Regina Nesengani, aka Vho-Masindi in the TV series Muvhango, obtained her PhD at the University of South Africa (UNISA). Picture supplied.

A PhD for Muvhango's Vho-Masindi

 

Regina Nesengani, better known as Vho-Masindi on the television soapy Muvhango, recently obtained her PhD degree at the University of South Africa (UNISA).

She got her inspiration to further her studies after listening to an interview with an old lady on SAFM who had just graduated with a PhD. “I was very inspired by this lady,” she told the media. “I said, if she can do it, so can I. I already had a master’s degree, so nothing was stopping me from pursuing a PhD.”

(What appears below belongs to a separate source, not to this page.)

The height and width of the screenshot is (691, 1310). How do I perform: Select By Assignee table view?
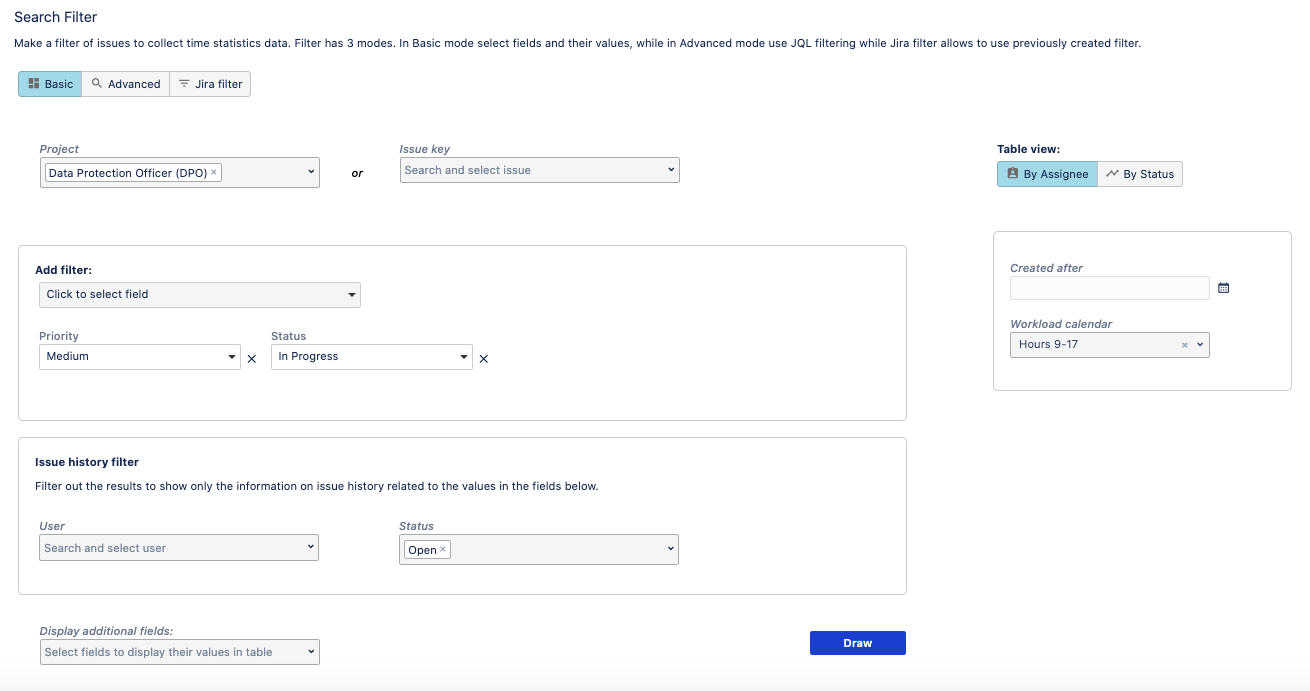pyautogui.click(x=1047, y=174)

She said that juggling her studies with her Muvhango duties had not been easy, as both had required a lot of her attention.

The topic of her thesis was motivated by the prevalence of gender-based violence (GBV) in her community, even back when she was still studying for her master’s degree. After her master’s degree, she researched more on the topic of GBV and said she had made some shocking discoveries, of which many dated as far back as the early 70s.

“I discovered women that were abused in the Bible,” she said. “I was shocked to learn that even women abused each other. I then made a proposal to my supervisor around the topic, and I got approval to proceed with the topic.”

She said she realised that many women were not happy in their homes, and she was also touched by a lot of stories of women who were abused by their partners. “I was shocked that this was still happening in 2020, with all the awareness and education on GBV.”

Her thesis was about the abuse of women through dialogue in dramas written by male writers. The contention of the thesis was that most, if not all, the dramas were written by men. “Women are often portrayed in a very negative light and are hardly portrayed as intelligent creatures who can think and make decisions for themselves,” was her argument on the subject.

Nesengani chose to do her thesis in Tshivenda to emphasise that the language is in fact also one of the official languages in South Africa, and said she hoped that her study would add to the body of literature and knowledge on GBV-related problems.

Born in Tshianzwane village, Nesengani used to be a teacher. She started her teaching career in 1975 after completing her Primary Teachers' Course at Tshisimani Training College.

This 65-year-old grandmother of 12 grandchildren, who completed her master’s degree while she worked as a primary-school teacher, is also a radio drama actor who has been in the acting industry for more than 30 years.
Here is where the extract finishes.